Author Arthur Wing Pinero
Director Nicholas Broadhurst
Designer Simon Higlett
Lighting Robert Bryan
Sound John A Leonard
Music Gary Yershon

  Ian Richardson in The Magistrate

The Magistrate by A W Pinero: Chichester Festival Theatre,1997

Ian Richardson in The MagistrateI went to see the first Saturday matinee, while the production was still previewing. The large cast were already working well together. Graham Crowden in particular is a delight as Colonel Lukyn. Prior to the story opening, Mr Posket (Ian) married a widow. During a courtship of only three weeks, she lacked the courage to give her true age (36), and told him she was 31. To tally with this fiction, she likewise reduced the age of her son by 5 years. "Cis" is a young man of 19, but supposed by his acquaintences to be a forward 14 year old.
    Mr Posket is a magistrate, and a philanthropist: a well-meaning, kind-hearted man who frequently pays out of his own pocket the fines to which he sentences wrongdoers. Lead astray by the energetic Cis, he loses money gambling, is taken out on the town, caught up in a police raid, and chased through the streets all night. Through all this, Ian is a delight. The gentle philanthropist of the early scenes, trying to cope with his demanding stepson, follows an apparently unavoidable course leading to a cataclysmic "morning after".
    I have seen several productions of "The Magistrate", and it always "works", because this writer understood farce, and actors, and his audience. Richardson's timing is, as ever, superb. Whether gravely trampling nuts on the drawing room floor, or stricken with horror on seeing his own battered reflection, he never seems to be trying to make an effect, but simply reacting to the situation. Chichester is a large theatre, but of course that wonderful voice encompasses every inch of it and resounds in your head afterwards. Ian earlier had a big success as Tom Wrench in Trelawny, the musical version of Pinero's Trelawny of the Wells, which played in Bristol, Sadlers Wells, and The Savoy in London.

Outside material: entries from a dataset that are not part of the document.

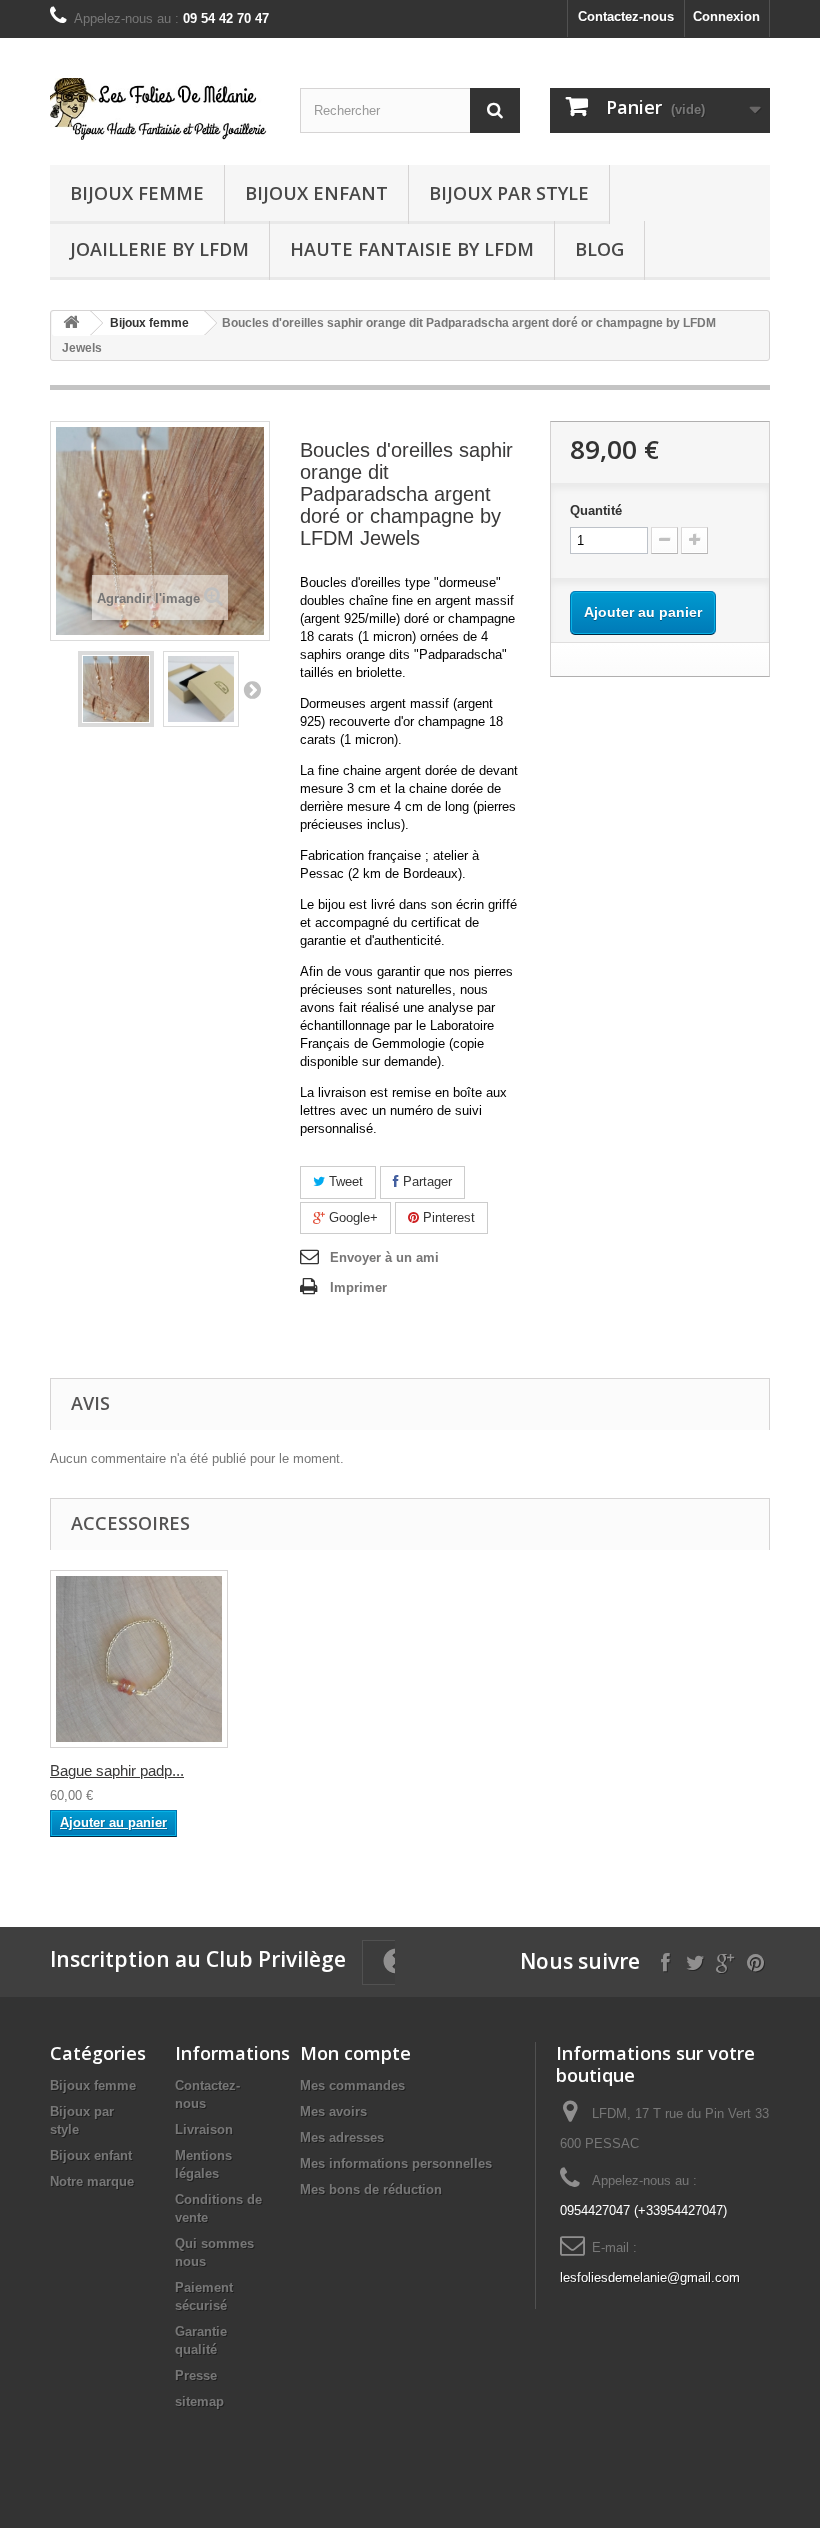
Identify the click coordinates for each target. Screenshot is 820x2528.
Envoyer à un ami (384, 1257)
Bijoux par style (509, 193)
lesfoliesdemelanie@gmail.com (650, 2277)
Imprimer (358, 1287)
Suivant (252, 689)
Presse (196, 2375)
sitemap (199, 2401)
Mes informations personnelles (396, 2163)
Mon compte (355, 2053)
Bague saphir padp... (117, 1770)
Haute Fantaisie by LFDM (412, 249)
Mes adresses (342, 2137)
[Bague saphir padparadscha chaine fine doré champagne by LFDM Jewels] (139, 1659)
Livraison (204, 2129)
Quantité (596, 510)
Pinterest (447, 1217)
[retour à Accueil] (71, 323)
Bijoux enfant (316, 193)
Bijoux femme (137, 193)
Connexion (726, 16)
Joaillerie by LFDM (159, 249)
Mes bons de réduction (371, 2189)
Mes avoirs (333, 2111)
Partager (425, 1181)
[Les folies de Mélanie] (160, 109)
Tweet (344, 1181)
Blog (599, 249)
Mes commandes (352, 2085)
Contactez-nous (626, 16)
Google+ (351, 1217)
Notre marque (92, 2181)
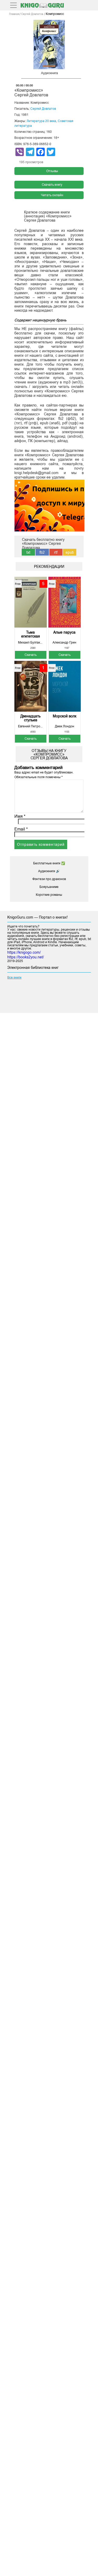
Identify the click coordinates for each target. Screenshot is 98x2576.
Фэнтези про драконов (49, 879)
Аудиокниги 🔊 (49, 871)
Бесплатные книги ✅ (49, 863)
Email (21, 829)
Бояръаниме (49, 887)
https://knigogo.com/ (24, 952)
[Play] (17, 78)
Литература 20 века (41, 121)
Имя (19, 816)
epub (70, 552)
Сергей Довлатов (43, 109)
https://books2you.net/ (25, 957)
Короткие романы (49, 895)
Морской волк (64, 716)
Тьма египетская (30, 634)
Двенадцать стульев (30, 718)
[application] (49, 79)
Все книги (14, 977)
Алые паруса (64, 632)
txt (28, 552)
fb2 (42, 552)
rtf (55, 552)
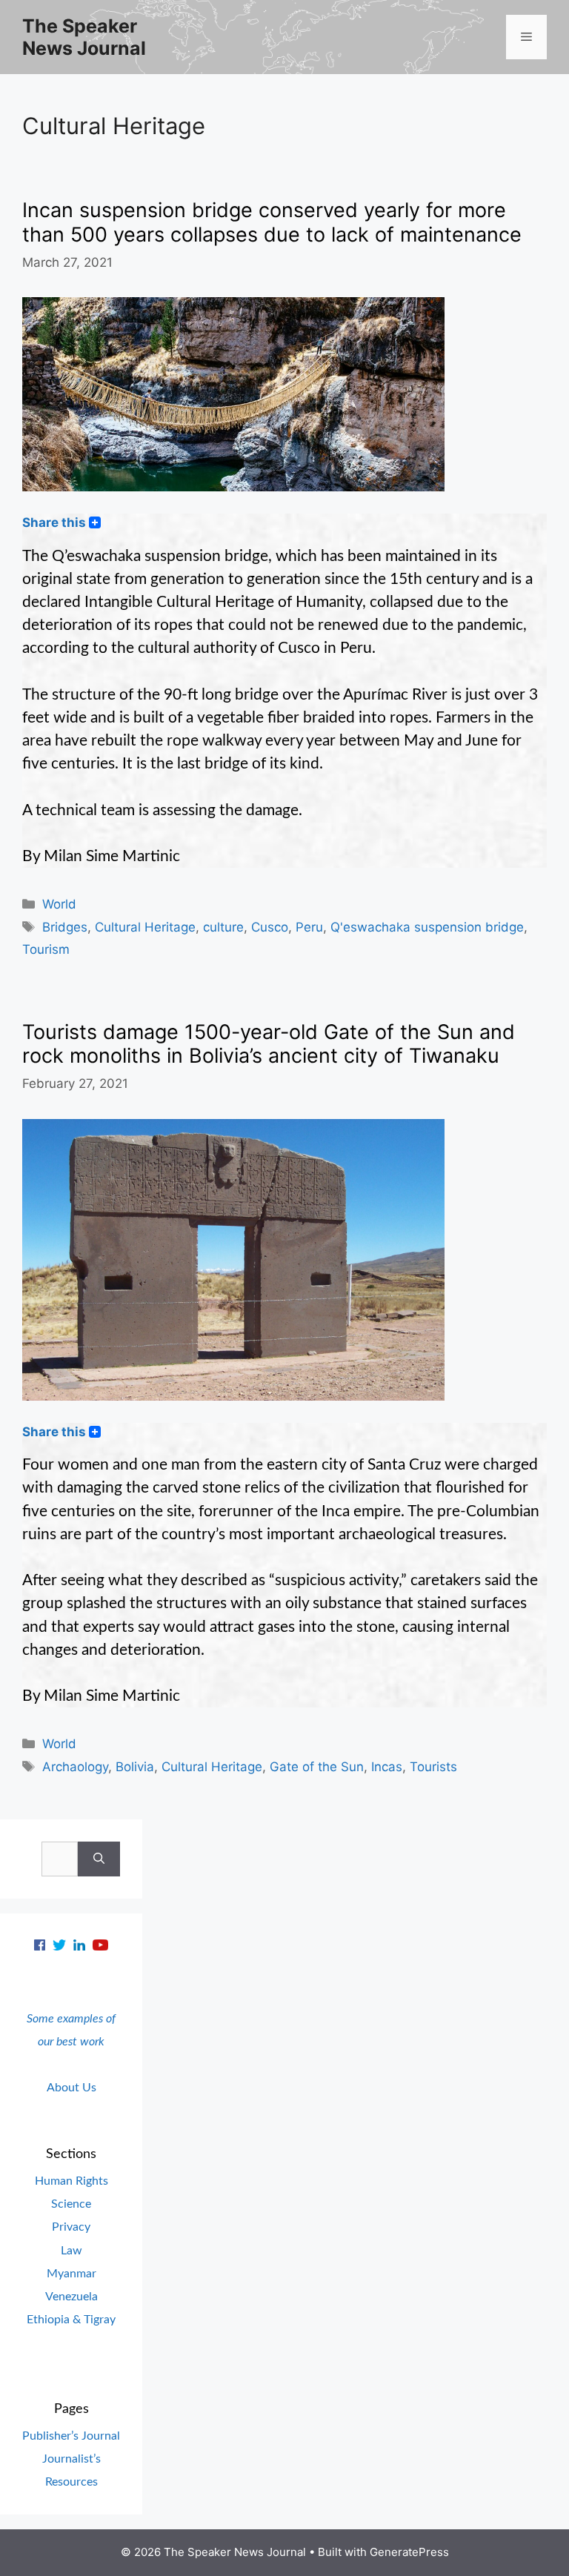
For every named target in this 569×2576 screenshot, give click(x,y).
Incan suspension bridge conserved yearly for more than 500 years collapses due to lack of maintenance (272, 222)
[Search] (99, 1859)
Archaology (75, 1766)
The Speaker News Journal (84, 37)
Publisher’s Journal (71, 2436)
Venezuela (71, 2297)
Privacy (71, 2227)
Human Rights (71, 2181)
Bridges (64, 927)
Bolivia (135, 1766)
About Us (71, 2088)
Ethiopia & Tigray (71, 2320)
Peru (309, 927)
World (59, 904)
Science (71, 2204)
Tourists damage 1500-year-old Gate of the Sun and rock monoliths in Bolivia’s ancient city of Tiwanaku (268, 1044)
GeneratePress (409, 2552)
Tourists (433, 1766)
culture (223, 927)
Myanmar (71, 2274)
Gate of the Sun (317, 1766)
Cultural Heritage (145, 927)
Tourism (46, 949)
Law (71, 2251)
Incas (386, 1766)
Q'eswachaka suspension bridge (427, 927)
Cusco (269, 927)
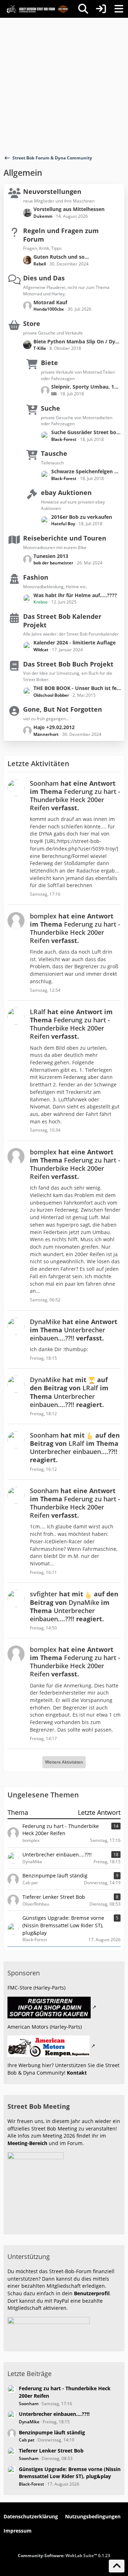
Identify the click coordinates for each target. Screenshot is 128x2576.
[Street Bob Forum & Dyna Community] (37, 9)
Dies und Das (44, 278)
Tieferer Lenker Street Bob (51, 2450)
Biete (49, 362)
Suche (50, 408)
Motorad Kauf (50, 302)
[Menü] (119, 9)
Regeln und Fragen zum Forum (61, 234)
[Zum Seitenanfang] (116, 2566)
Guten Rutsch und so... (61, 256)
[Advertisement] (64, 85)
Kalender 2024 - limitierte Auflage (74, 642)
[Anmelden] (101, 9)
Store (31, 323)
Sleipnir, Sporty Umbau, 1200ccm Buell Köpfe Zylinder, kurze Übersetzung (86, 386)
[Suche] (83, 9)
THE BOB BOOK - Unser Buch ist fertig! (77, 688)
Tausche (54, 453)
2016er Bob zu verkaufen (81, 516)
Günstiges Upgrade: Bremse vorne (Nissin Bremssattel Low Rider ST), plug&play (70, 2473)
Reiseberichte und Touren (64, 538)
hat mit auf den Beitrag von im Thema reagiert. (69, 1391)
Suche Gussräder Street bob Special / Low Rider (86, 432)
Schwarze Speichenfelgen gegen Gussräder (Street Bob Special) (86, 471)
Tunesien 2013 (50, 556)
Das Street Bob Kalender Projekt (62, 620)
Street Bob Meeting (38, 2106)
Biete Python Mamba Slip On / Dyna (77, 341)
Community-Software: (64, 2556)
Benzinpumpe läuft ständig (52, 2432)
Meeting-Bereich (27, 2143)
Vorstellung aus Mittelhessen (69, 209)
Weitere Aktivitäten (64, 1762)
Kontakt (77, 2072)
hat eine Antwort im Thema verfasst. (75, 795)
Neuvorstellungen (52, 191)
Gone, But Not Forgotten (62, 709)
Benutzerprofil (92, 2293)
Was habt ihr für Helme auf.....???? (75, 595)
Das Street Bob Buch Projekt (68, 664)
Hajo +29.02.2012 (54, 727)
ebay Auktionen (66, 492)
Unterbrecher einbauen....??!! (54, 2414)
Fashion (35, 577)
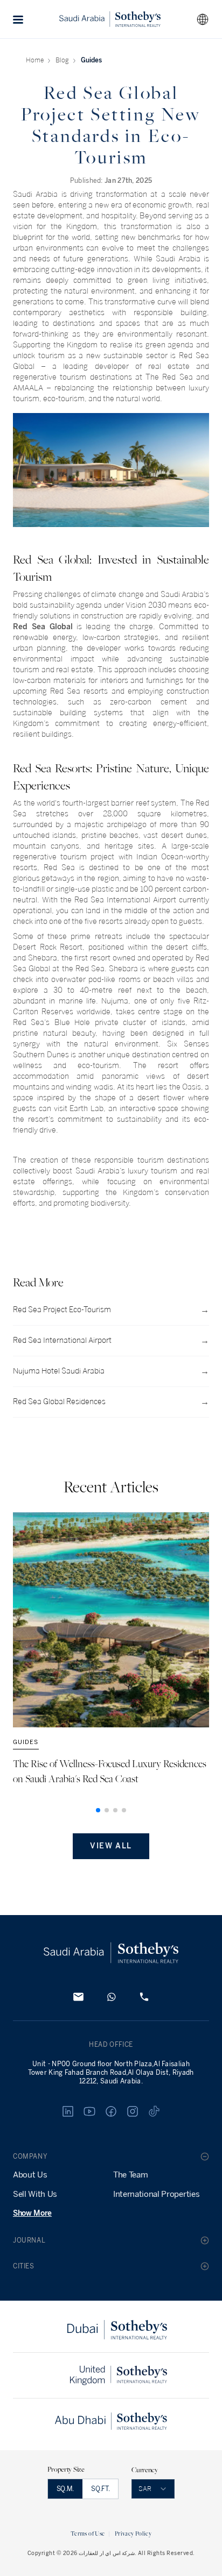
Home (35, 60)
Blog (62, 60)
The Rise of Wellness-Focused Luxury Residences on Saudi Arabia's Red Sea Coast (109, 1771)
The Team (130, 2175)
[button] (18, 19)
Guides (91, 60)
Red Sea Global (43, 626)
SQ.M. (65, 2489)
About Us (30, 2175)
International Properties (156, 2194)
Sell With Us (35, 2194)
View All (110, 1846)
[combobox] (202, 19)
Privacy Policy (133, 2533)
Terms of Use (88, 2533)
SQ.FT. (100, 2489)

18th October: The cast are playing very well together now. Ian was cheered at this afternoon's performance. Abigail McKern's performance has grown considerably, and Richard Clifford is now excellent in his scenes both with Graham Crowden and Caroline Backhouse. (The Vale/Charlotte exchanges, even when in dumb show, are most effective.) I also liked John Padden's honest anger and swift response on hearing that his Mother has been sent to jail. I look forward to seeing the production again when it reaches Richmond next month

8th November: The performance this afternoon was the best I have seen so far. Fascinating watching Ian's performance evolving. He always does change things the whole time, always did. He is now bringing out the inate gentleness of the man more, and his relationship with his wife, and so the effect is more naturalistic, but still very funny. Pinero was an influence in his day for a more natural form of drama. (In Trelawny of the Wells, Tom Wrench, the would-be playwright, longs to write about "real" people.) A friend remarked last night that with Ian, the humour always comes from the text, is never imposed upon it. This is very true, and it gives his work warmth and sensitivity, even while we laugh.

addendum - 21st March 1998 Unfortunately, several performances have fallen apart in the latter part of the run. There is much shameless playing to the audience - causing scenes to collapse like an ill-timed souffle. Abigale McKern now starts off on a shrill note that is sustained throughout, leaving no room for development, and making Posket's infatuation less easily understandable. Richardson's own performance, which has continued to change and evolve throughout the run, but always remaining true to the character, is an acting lesson apparently not understood by some of the cast, who are sadly in need of a return of the directorial hand.